Speaking of the agreement…
It should be noted that the parties of the agreement are competitors both in the wholesale and retail market. Both sides have its own fiber infrastructure and both of them offer fixed broadband internet services to end users. More specifically, Superonline, who is the affiliate company of Turkcell – the biggest mobile operator-, has the second largest fiber network. On the other hand, Vodafone is more active in mobile network and however its network infrastructure is not wide-spread.
Therefore, the cooperation should be taken into under consideration in line with the horizontal relationship between the competitors.
In addition, as the agreement stipulates the sharing of the infrastructure which is an essential facility for the activities in the retail market, vertical implications come into question as well.
As the Türk Telekom is incumbent operator and it has the largest fiber network in Turkey with a 79% of market share in fiber infrastructure prevalence, parties of the agreement require access to the infrastructure of Türk Telekom in order to enlarge their fiber network.
Therefore, the main purpose of the agreement is to enhance the service network of the parties by sharing their fiber infrastructure and cooperation in the new infrastructure construction.
In this respect, the performance of the agreement requires continuous cooperation and information exchange between the parties.
What was the rationale behind the decision?
It is given that Superonline can only use 60% of its fiber infrastructure capacity. With this respect, the TCA simply noted that the cooperation allows the parties to access higher capacity utilization rates.
Therefore, infrastructure sharing between Vodafone and Superonline will increase the power of the competitors against Türk Telekom and strengthen the competition in the market. In addition, it may diversify the preferences of the potential subscribers. Thus, TCA also stated that the parties will have 16% cost advantage compared to potential cooperation with the Turk Telekom.
Another positive implication of the cooperation is the investment incentive premium. Accordingly, the parties will entitle to a premium at the rates specified by the number of subscribers and the number of households ready for sale. The TCA stated that it will foster the motivation of the parties to invest in the infrastructure.
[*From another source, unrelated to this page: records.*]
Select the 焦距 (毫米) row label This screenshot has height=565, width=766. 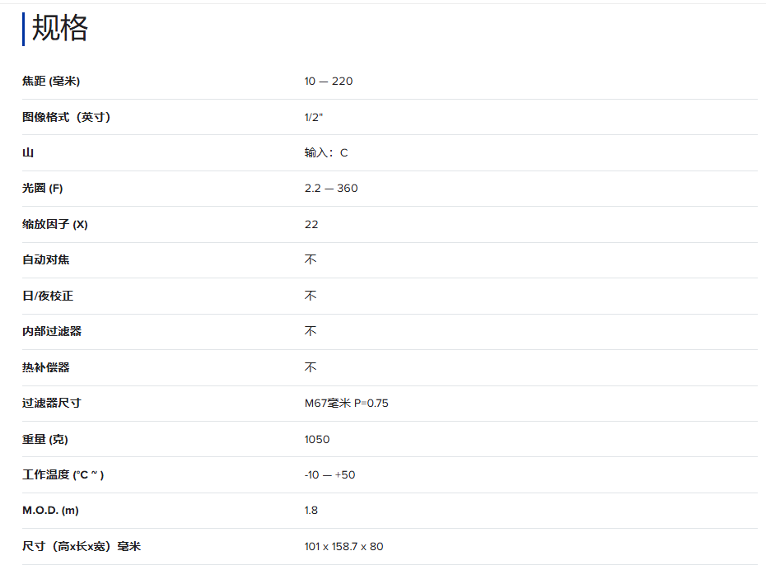(x=51, y=81)
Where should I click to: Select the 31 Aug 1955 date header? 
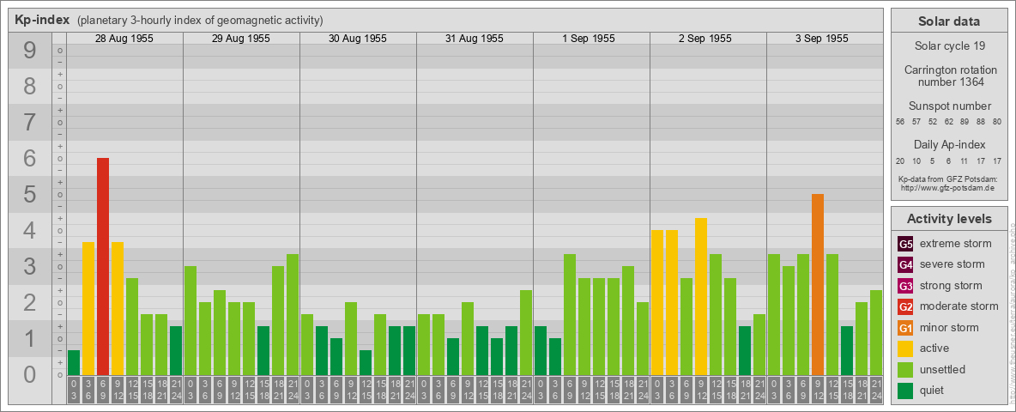pos(475,39)
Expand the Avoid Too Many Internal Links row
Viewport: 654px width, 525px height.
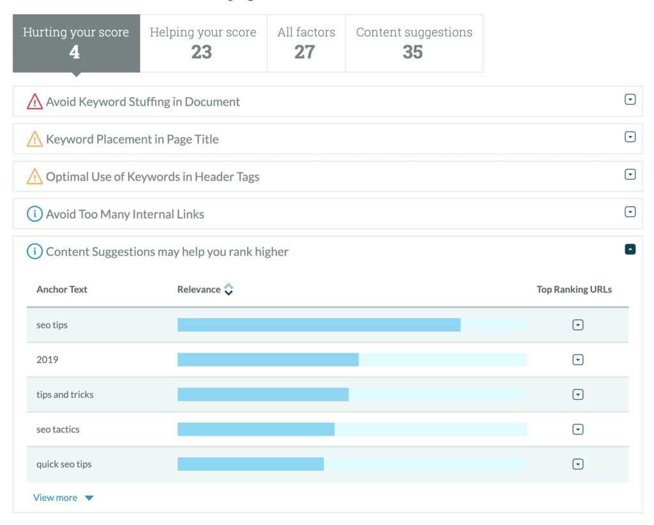pyautogui.click(x=630, y=212)
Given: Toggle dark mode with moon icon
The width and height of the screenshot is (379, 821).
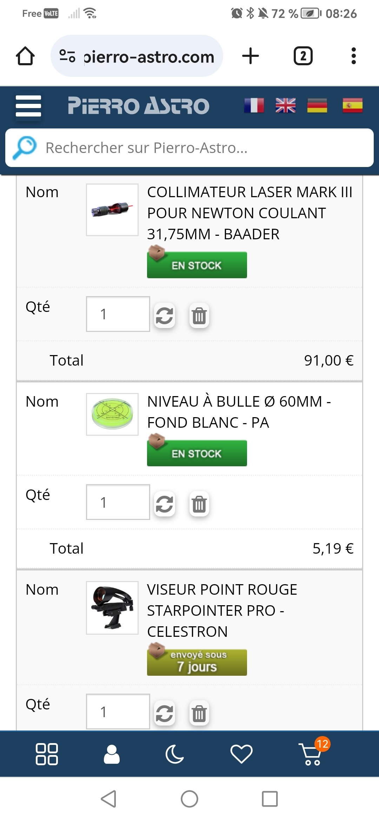Looking at the screenshot, I should (174, 754).
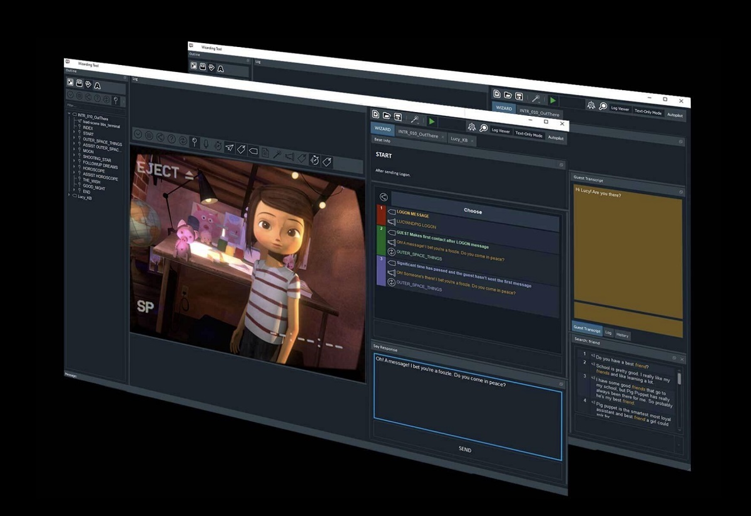This screenshot has width=751, height=516.
Task: Toggle Autopilot in the front window
Action: point(556,137)
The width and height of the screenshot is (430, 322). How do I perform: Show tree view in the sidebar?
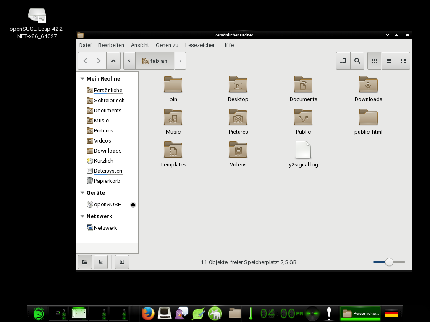tap(100, 262)
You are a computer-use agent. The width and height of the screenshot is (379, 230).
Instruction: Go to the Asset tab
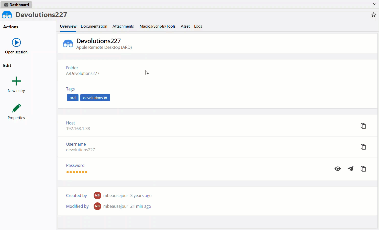point(185,26)
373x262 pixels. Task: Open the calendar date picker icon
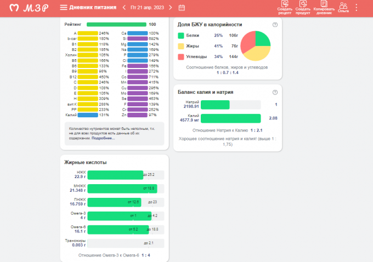(x=182, y=8)
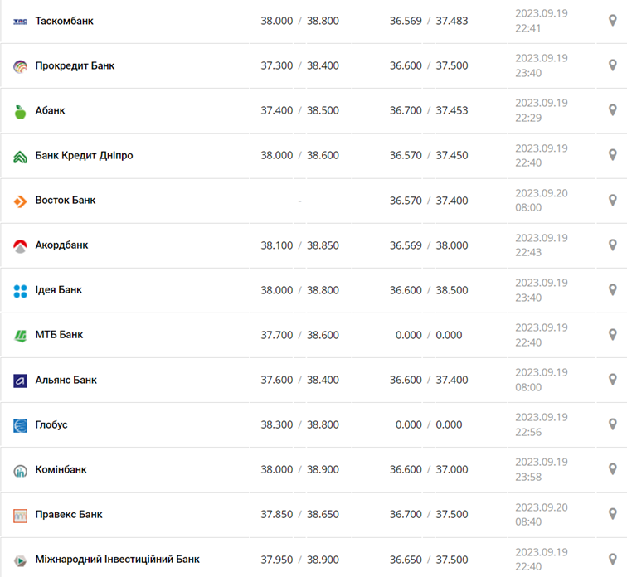Click the Таскомбанк logo icon
Image resolution: width=627 pixels, height=577 pixels.
point(21,21)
On the other hand, the TCA emphasized that the cooperation in the support services will contribute the quality standard of the services offered to consumers in Turkey. Thus, it will allow the consumers to choose between different service providers when they are not satisfied with the received services.
In its analysis, the TCA noted that parties do not stipulate any exclusivity or non-competition clause in the agreement. Accordingly, parties can solely provide services in the retail market. In this respect, TCA considered that the agreement does not intend to anti-competitive cooperation and market sharing between the parties. Therefore, it is concluded that the agreement does not exceed its purpose.
What about the common infrastructure company?
In addition, the agreement includes the establishment of a common infrastructure company in order to make the new infrastructure investments in one hand. As the contemplated company has not been established yet, the TCA decided that the related provision is not evaluable at this stage.
Finally, the retail minus method…
The TCA highlighted that the cooperation has the potential to increase in the prices at the retail level. In response, Vodafone referred the so-called “retail minus method” which is about the margin available to a potential competitor created by the subtraction of specific cost components. For example, if the final product price is 100$ and the incumbent avoids cot of 30$ by not supplying the customer itself, then the access charge should be 70$. Therefore, entrance will be efficient if the costs are less than 30$
In this respect, Vodafone claimed that it is inevitable to cause a correlation between the wholesale and retail tariffs in order to establish commercially viable cooperation.
The Vodafone also demonstrated that the cooperation will help the parties to prevent from the potential exclusionary behaviors of the Turk Telekom who is in the dominant position in the market.
From 5 to 3 years
Lastly, the TCA decided to decrease the duration of the contract to the 3 years as it considered that the developments in the fiber infrastructure set out in Article 5 of the Competition Act.